KUALA LUMPUR, MALAYSIA (February 11, 2018) — Today, WRI Ross Center for Sustainable Cities opened the application process for the “WRI Ross Prize for Cities,” a global competition to identify and celebrate transformative urban projects. The prize is the vision of business leader and philanthropist Stephen M. Ross. The Ross Prize will award $250,000 to a high-impact project that has yet to achieve the recognition it deserves for changing a city.
The Ross Prize will accept applications for urban projects that have catalyzed positive change in cities: spurring growth, improving air quality, innovating in public transit, connecting underserved communities to urban services, and inspiring other cities around the world. A key element of the Ross Prize is to understand and learn from transformative projects that are not yet well known. Comparable projects that have already received significant international recognition include: New York City’s High Line Park; Bogotá, Colombia’s CicloRuta bike path; Seoul, South Korea’s Cheonggyecheon Riverwalk; and Medellín, Colombia’s Metrocable.
“The WRI Ross Prize will celebrate high-impact initiatives that have helped to transform cities’ environmental, social, and economic fabric, and encourage others to learn from them, replicate their success and amplify the positive impact of the efforts,” said Stephen M. Ross, Chairman and Founder, Related Companies, and World Resources Institute board member. “There are so many worthy and innovative initiatives underway all around the globe and we are excited by the potential to ignite change and inspire others with their ideas and achievements.”
The announcement comes during the 9th session of the United Nations World Urban Forum, where leaders, civil society and urban development experts are gathered to discuss implementation of the New Urban Agenda. An advisory group made up of urban experts and practitioners from around the world will nominate projects and a distinguished group of jurors will determine the winner. Finalists will be identified by the fall of 2018 and the winner celebrated at a gala event in New York City in April 2019.

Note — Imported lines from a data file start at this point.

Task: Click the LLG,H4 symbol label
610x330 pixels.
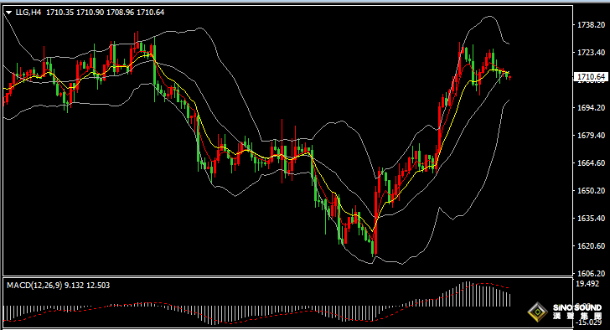Action: [28, 13]
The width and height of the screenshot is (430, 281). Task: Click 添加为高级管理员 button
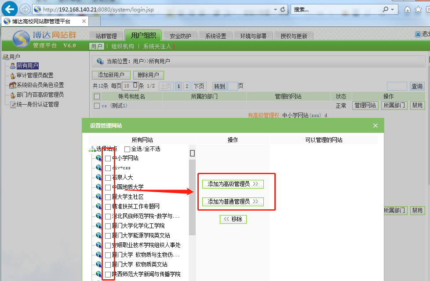[233, 184]
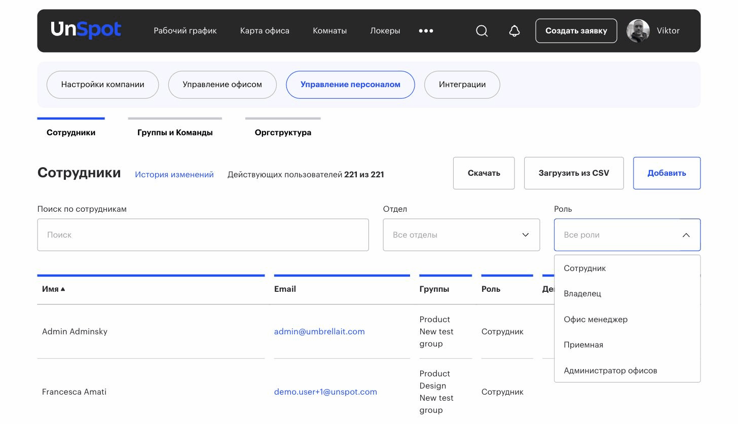Open the search magnifier icon
Image resolution: width=738 pixels, height=424 pixels.
(482, 31)
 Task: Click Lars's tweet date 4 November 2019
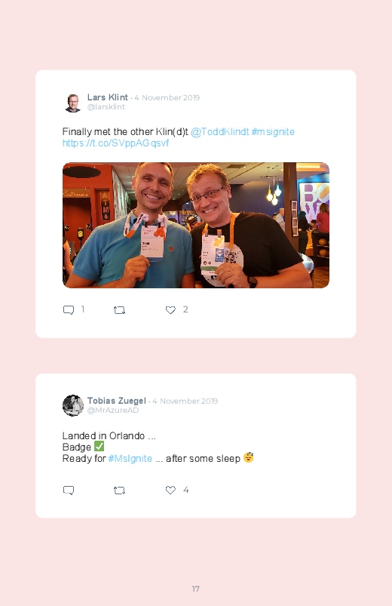(x=167, y=98)
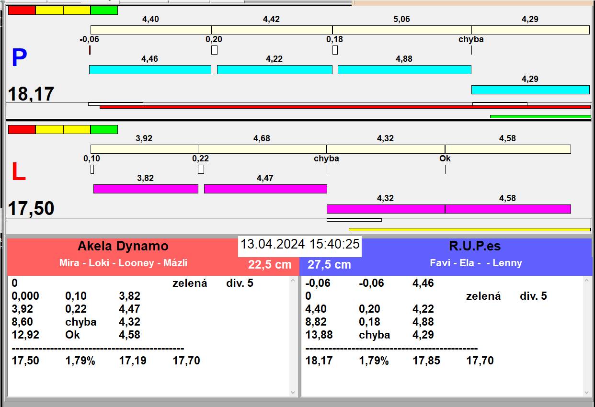595x407 pixels.
Task: Click the yellow progress bar in lane L
Action: [469, 230]
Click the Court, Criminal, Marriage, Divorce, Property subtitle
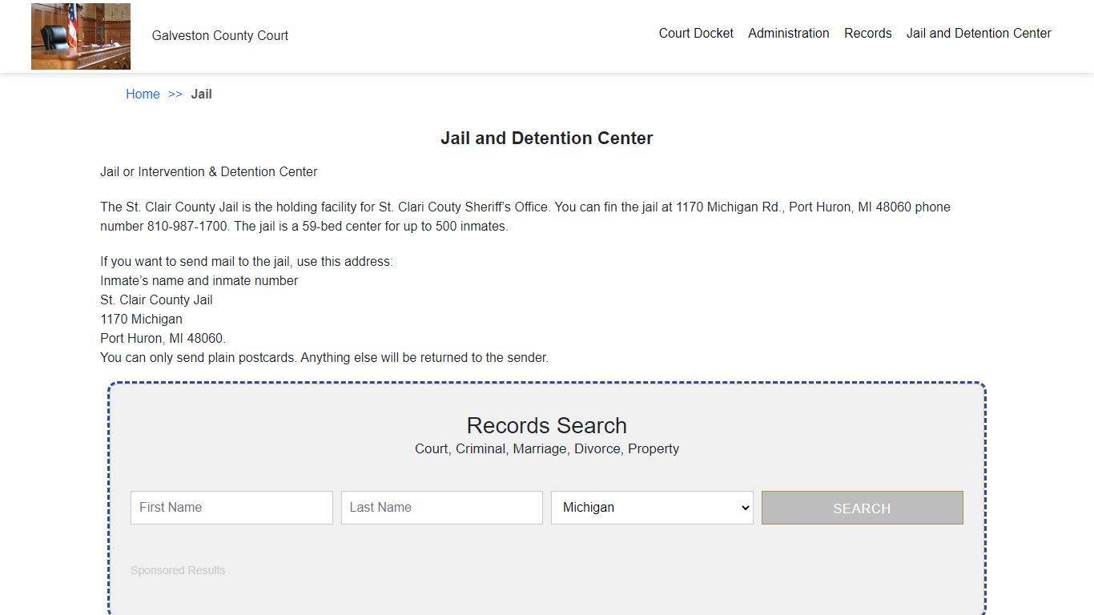The width and height of the screenshot is (1094, 615). coord(546,448)
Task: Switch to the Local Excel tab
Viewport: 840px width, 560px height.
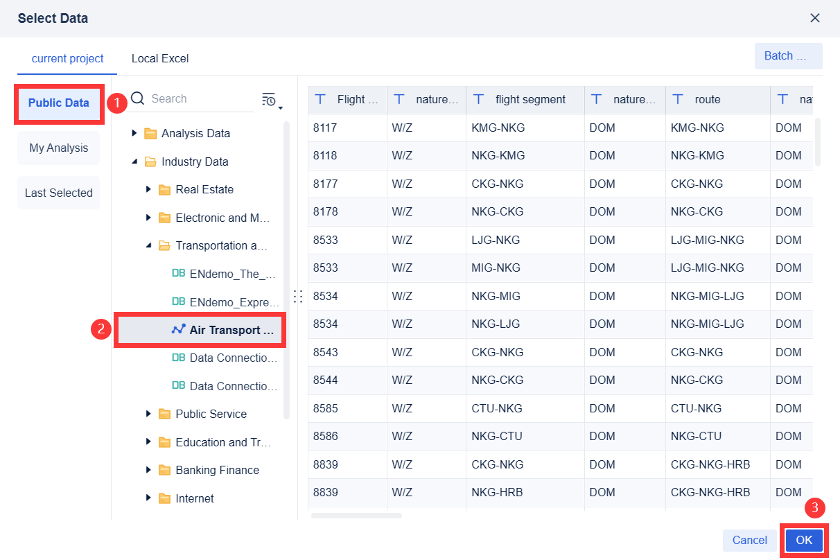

“People change cities every day. They build houses, businesses, and infrastructure. They occupy and alter sidewalks, parks, and public spaces. They plant trees and pave fields, altering the underlying landscape. Often these changes are incremental; once in while they are transformative, changing the city for the better. The WRI Ross Prize will help us find, celebrate, and showcase initiatives that have created ripple effects on social, economic, and environmental outcomes well beyond the places and times in which they started,” said Ani Dasgupta, Global Director, WRI Ross Center for Sustainable Cities.
"Cities offer great opportunities for as well as risks to sustainable development goals. Seizing urbanization’s potential will require cities to innovate, adapt, and evolve quickly, harnessing public, private, and community forces for change. We hope that the prize will help us identify more examples of transformative change to learn from and ultimately grow,” said Jessica Seddon, Director, Integrated Urban Strategy, WRI Ross Center for Sustainable Cities.